▶ [Word and element location data]

=======

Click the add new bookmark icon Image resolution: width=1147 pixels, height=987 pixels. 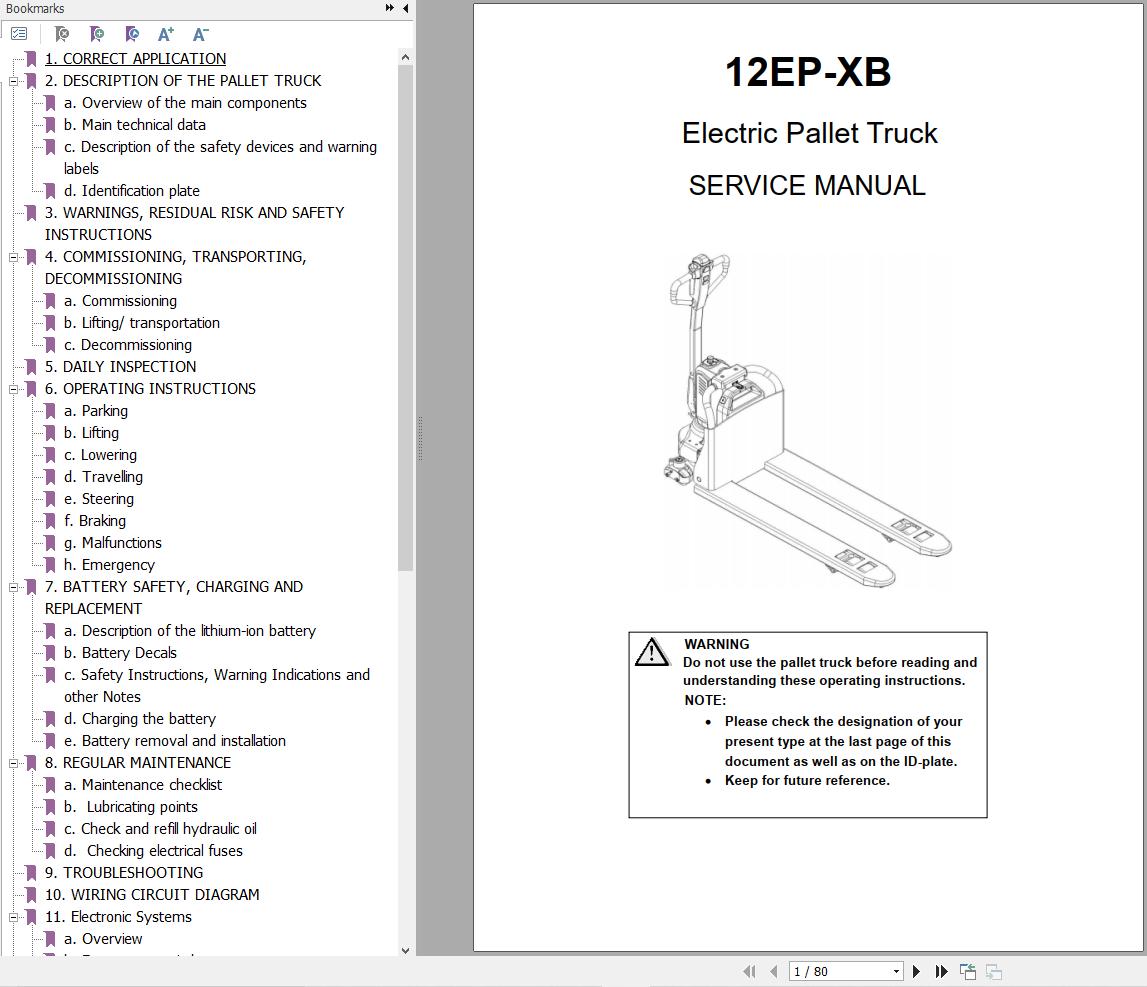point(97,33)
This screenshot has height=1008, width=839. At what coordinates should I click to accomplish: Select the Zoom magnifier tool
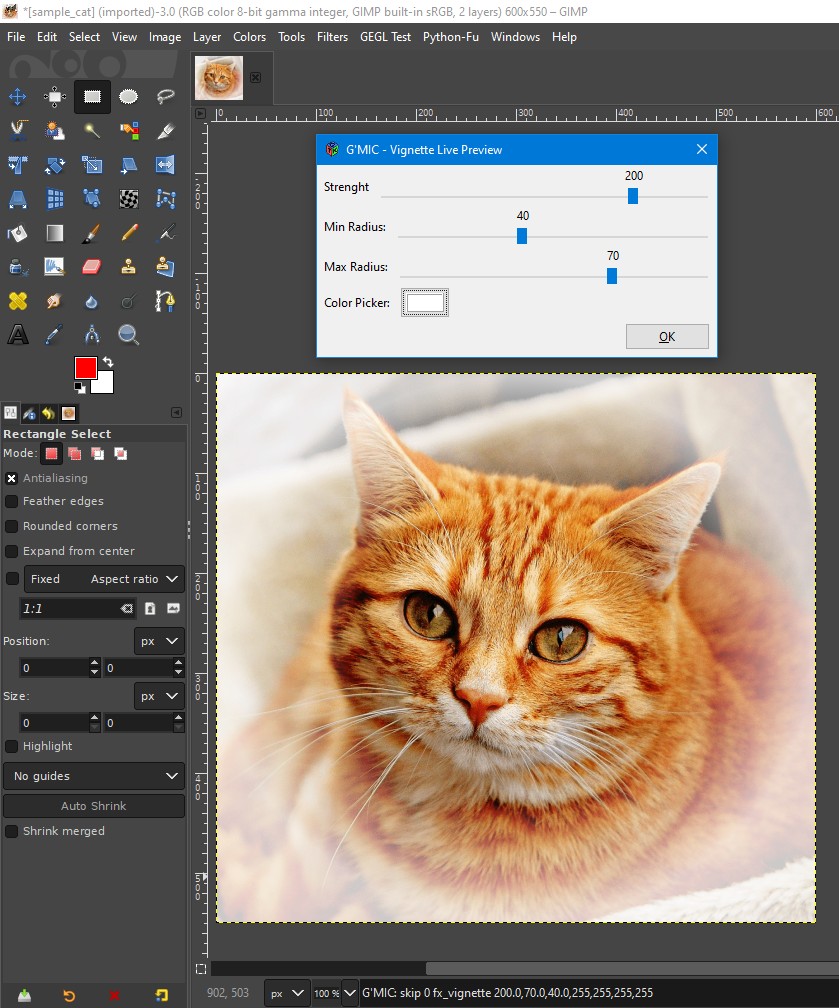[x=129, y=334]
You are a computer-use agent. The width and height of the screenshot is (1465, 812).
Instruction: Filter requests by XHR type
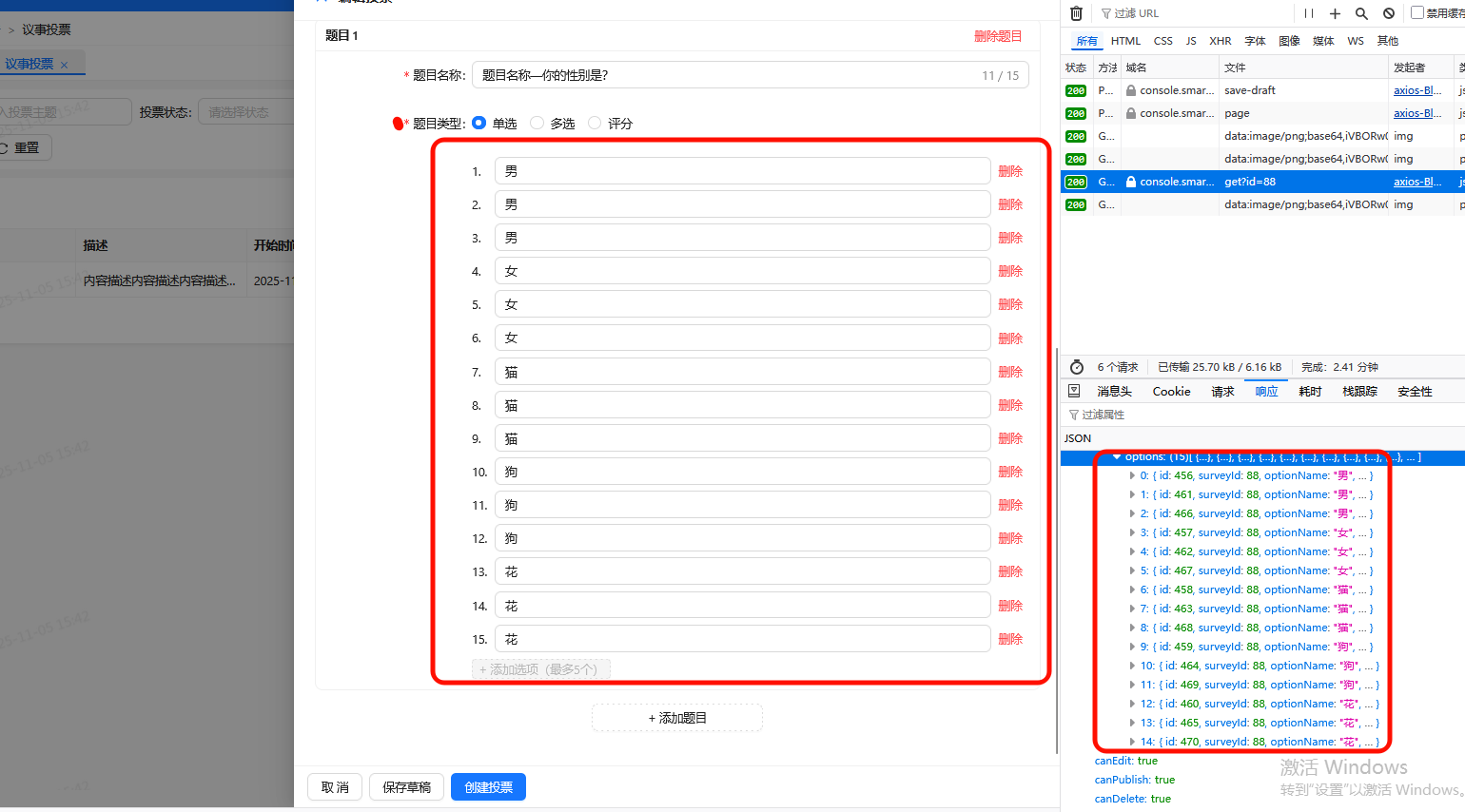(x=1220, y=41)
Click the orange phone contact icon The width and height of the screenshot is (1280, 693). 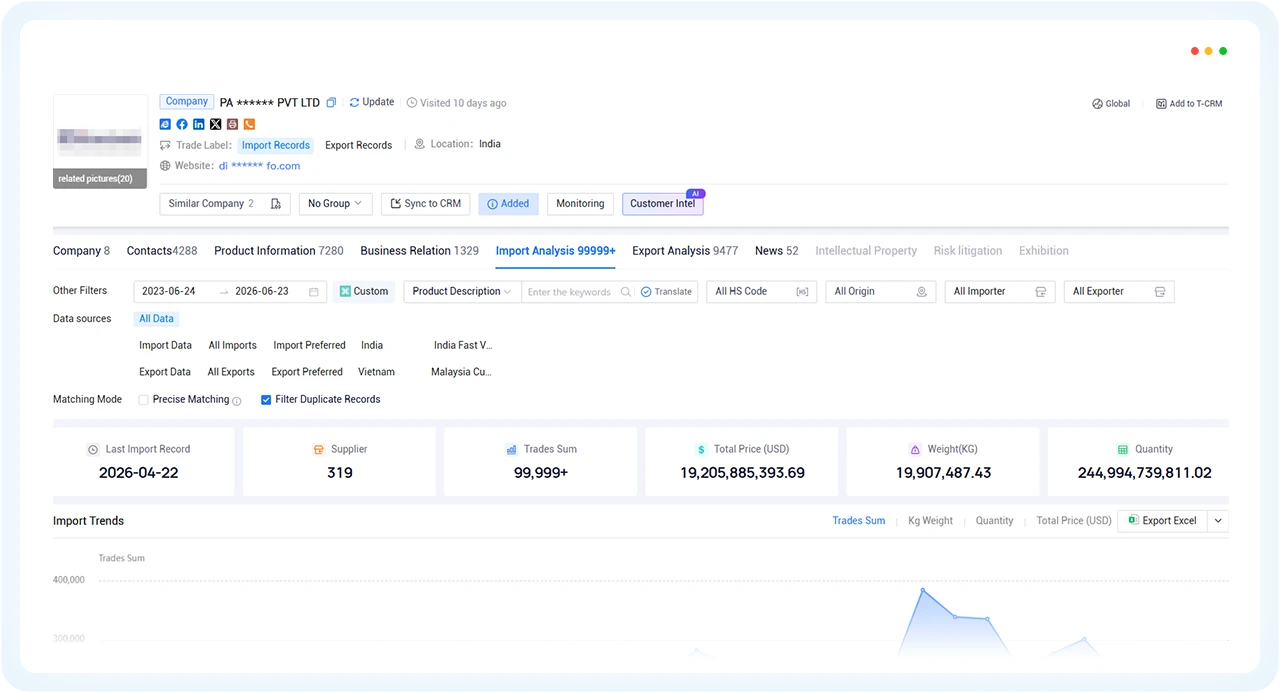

=======

▶ [GOAL OF THE EXERCISE]
Output the listing as a JSON list of strings, one string per line with blank lines omitted, beginning at the line that contains "This screenshot has" and running through the end of the listing. Leave the pictures out of the answer.

▶ [OUTPUT BELOW]
[
  "This screenshot has height=1008, width=839. At what coordinates should I click to accomplish: Select the Zoom magnifier tool",
  "[x=129, y=334]",
  "You are a computer-use agent. The width and height of the screenshot is (1465, 812).",
  "Instruction: Filter requests by XHR type",
  "(x=1220, y=41)",
  "Click the orange phone contact icon The width and height of the screenshot is (1280, 693). "
]